The demonstration showed how removing all dividers creates “numbers on a white canvas,” which forces the reader to work harder. Subtle header separation and intentional spacing make it clear what should be compared.

Right-aligning numbers supports place-value comparison because decimals line up vertically. Left-aligning text supports fast scanning. This is not cosmetic — it directly affects readability.

The discussion about decimal places reinforced that too much precision can imply false accuracy. Formatting numbers appropriately ensures the table communicates meaning instead of noise.

Using logic-based styling (e.g., highlighting negative values) allows the data itself to guide attention. This transforms a table into a structured narrative rather than a static output.

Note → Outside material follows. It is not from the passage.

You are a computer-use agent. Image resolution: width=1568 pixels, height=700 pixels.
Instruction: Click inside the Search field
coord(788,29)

Example: A Reader-First Table Using `gt`

Table 2: A structured gt table designed to guide comparison and control precision

	MPG	Cyl	HP	Weight
Top MPG Vehicles (mtcars)
Structured for fast comparison
Toyota Corolla	33.9	4	65.0	1.8
Fiat 128	32.4	4	66.0	2.2
Honda Civic	30.4	4	52.0	1.6
Lotus Europa	30.4	4	113.0	1.5
Fiat X1-9	27.3	4	66.0	1.9
Porsche 914-2	26.0	4	91.0	2.1
Merc 240D	24.4	4	62.0	3.2
Datsun 710	22.8	4	93.0	2.3

As shown in Table Table 2, the formatting decisions such as: alignment, controlled decimals, and subtle highlighting, can make comparison intuitive without overwhelming the reader.

How Tables Complement Charts

Charts work best for…

Trends
Distributions
Relationships
Patterns at a glance

Tables work best for…

Exact values
Lookup tasks
Policy/reporting contexts
Dense comparison across multiple variables

Important

I would prefer tables over charts when precision matters more than pattern recognition. This is especially true in auditing, reporting, or decision-making contexts where exact values must be verified.

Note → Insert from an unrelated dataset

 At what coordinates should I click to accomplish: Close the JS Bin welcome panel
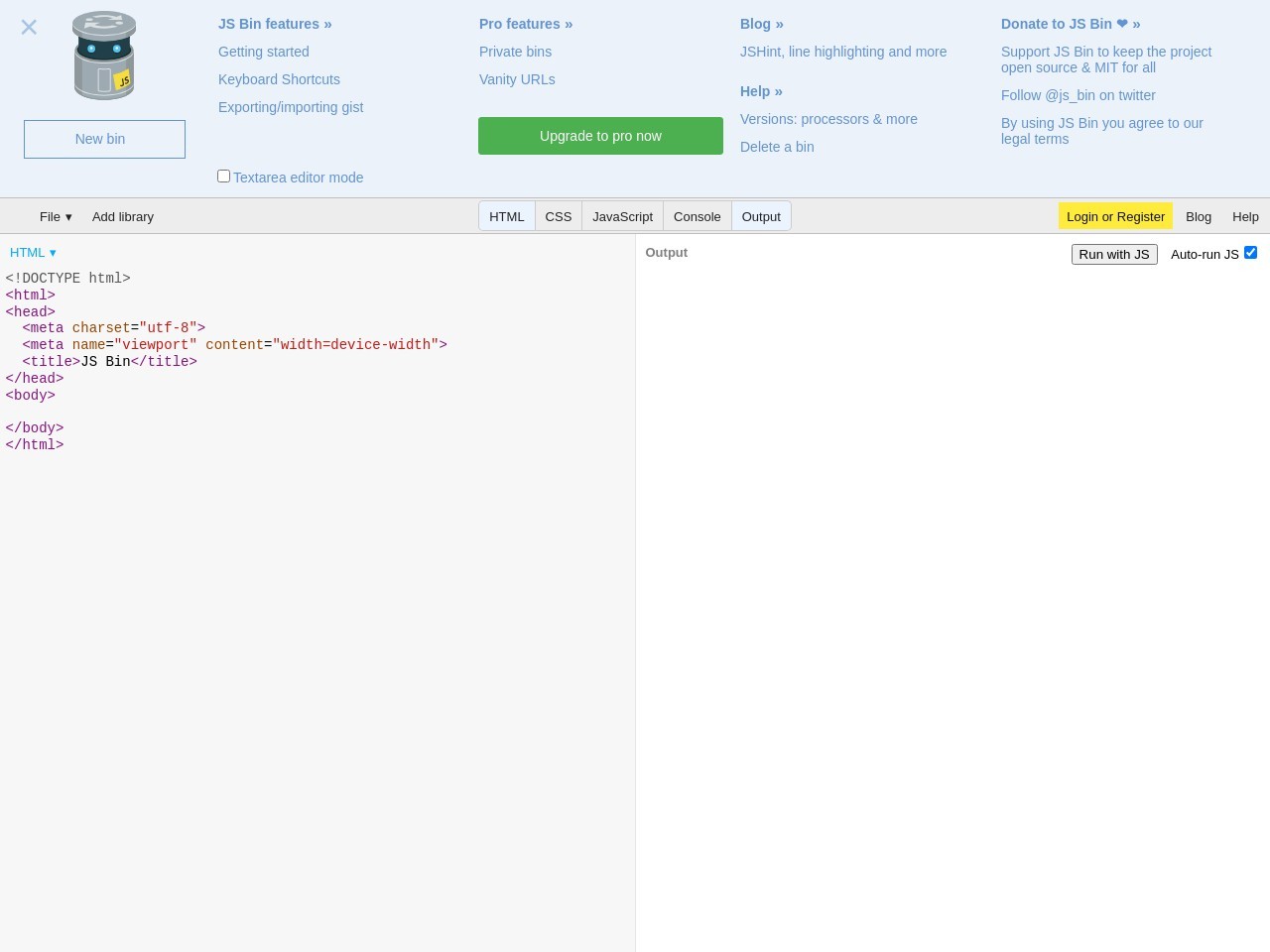coord(29,28)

Step 4 changed how I think about tables. Instead of viewing them as secondary to charts, I now see them as a complementary visualization format. When thoughtfully structured using gt, tables can communicate hierarchy, emphasis, and comparison just as effectively as charts — and in some cases, more effectively when exact values matter.

Rather than asking “chart or table?”, I now think:
Which format best supports the decision the reader needs to make?

5. Cédrìc Scherer – Tips and Tricks

Prompt:

Pick three tips and tricks you learned from Data Visualization guru Cédrìc Scherer in Step 5 and explain why you liked them.

Response:

Cédrìc Scherer’s talk reframed ggplot2 for me. Instead of presenting it as a plotting tool, he positioned it as a design system built on the grammar of graphics, one that allows you to build visualizations intentionally, layer by layer, by controlling even the smallest details.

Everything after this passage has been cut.